Los espíritus que me visitan durante estas jornadas no son los de mis queridos muertos, que esos están todo el año, como un forro adherido a la epidermis, algo que si aprietas aquí, o ahí, te devuelve inmediato tal nombre y tal día. Una presión en la mano, un repentino calor en la base del cuello.
Me visitan, puntualmente, recuerdos de Navidades que sí disfruté -no cuento aquellas en que mi hermana era la persona a quien mi presencia hacía disfrutar, y eso era sagrado-, y me doy cuenta de que todas están relacionadas con la lejanía y la visita. Es decir, cuando vivía habitualmente en Beirut la fiesta me era tan indiferente como en Barcelona, los niños me parecían igualmente gritones y las familias tan empoderadas del contexto como en otra parte.

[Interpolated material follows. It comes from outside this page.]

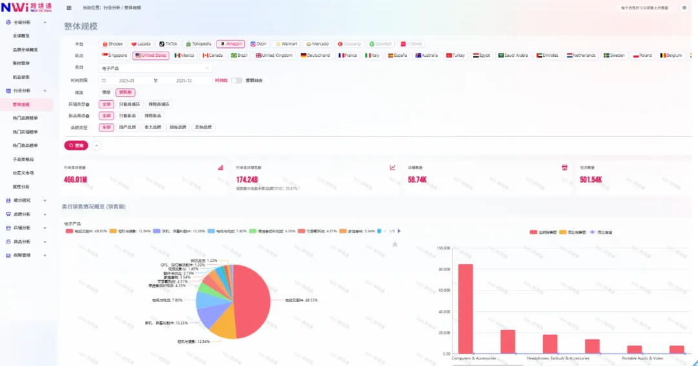
Task: Click the 查询 search button
Action: (76, 145)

Pasaba por entre los árboles iluminados y bajo las cenefas multicolores con el mismo desapego con que transito por aquí. Sin embargo, una Navidad chilena con calor y puestos de baratijas en las calles, una amiga a la que ayudabas a preparar la mesa… Eso, sí. Otro espíritu bajo la piel, por cierto.

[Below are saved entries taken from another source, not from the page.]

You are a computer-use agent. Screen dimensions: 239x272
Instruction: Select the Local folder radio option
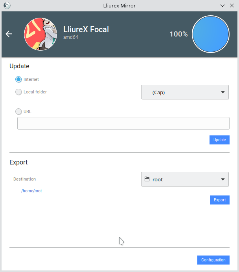[x=18, y=92]
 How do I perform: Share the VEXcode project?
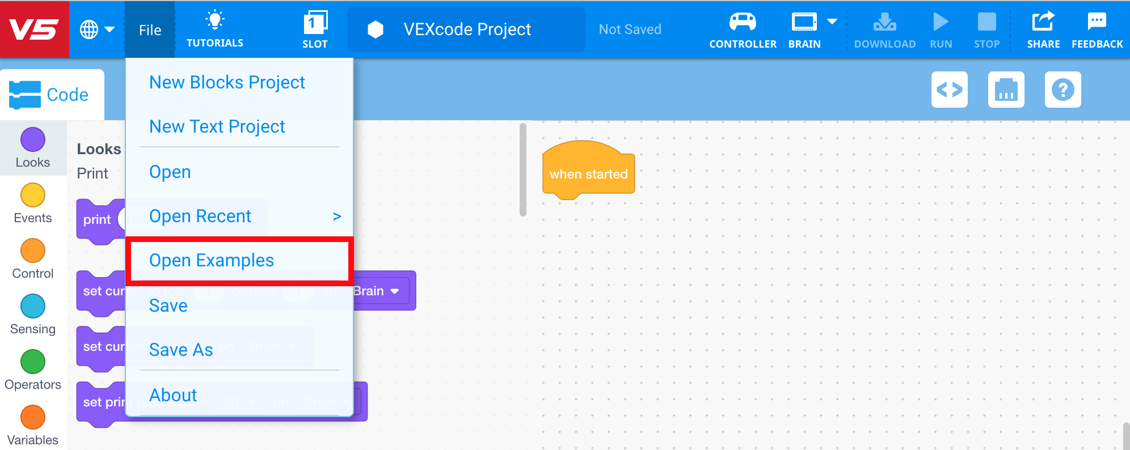click(1044, 28)
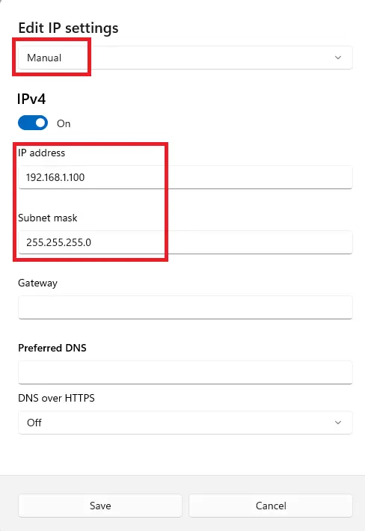
Task: Click the IPv4 section heading
Action: [x=31, y=99]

Y está el arte. El Mesías de Händel en un auditorio romano, el tríptico de Caravaggio en la iglesia de San Luigi dei Francesi, el azul veneciano de una virgen estática recibiendo la noticia del ángel. Una cascada de bombillitas, cayendo como copos de nieve sobre una fachada medieval. Un cuarteto de cuerda en una plaza.
Todas esas vivencias vuelven a mí cuando me encierro en mi fortaleza y ha sonado la última llamada telefónica o el último whatsupp deseándome Felices Fiestas. Ráfagas de Navidades mías, únicas e intransferibles. Y villancicos de película. Me gusta mucho la costumbre de cantar villancicos en la calle. Tengo para siempre, qué tontería, os parecerá, a Julia Roberts y Susan Sarandon cantando en un corro, con mitones, ¿era en Quédate conmigo? Igual que tengo el taconazo de Pelé en Evasión o victoria: no hace falta que te gusten la Navidad ni el fútbol para disfrutar con ello.
Así he pasado los días recientes: comida normal -el arte de no empacharse-, bebida razonable, saber que los amigos están ahí fuera, listos para el reencuentro, y, por supuesto, un salvavidas a mano: una buena serie inglesa de asesinos múltiples.
Os deseo lo mejor en los días que empiezan.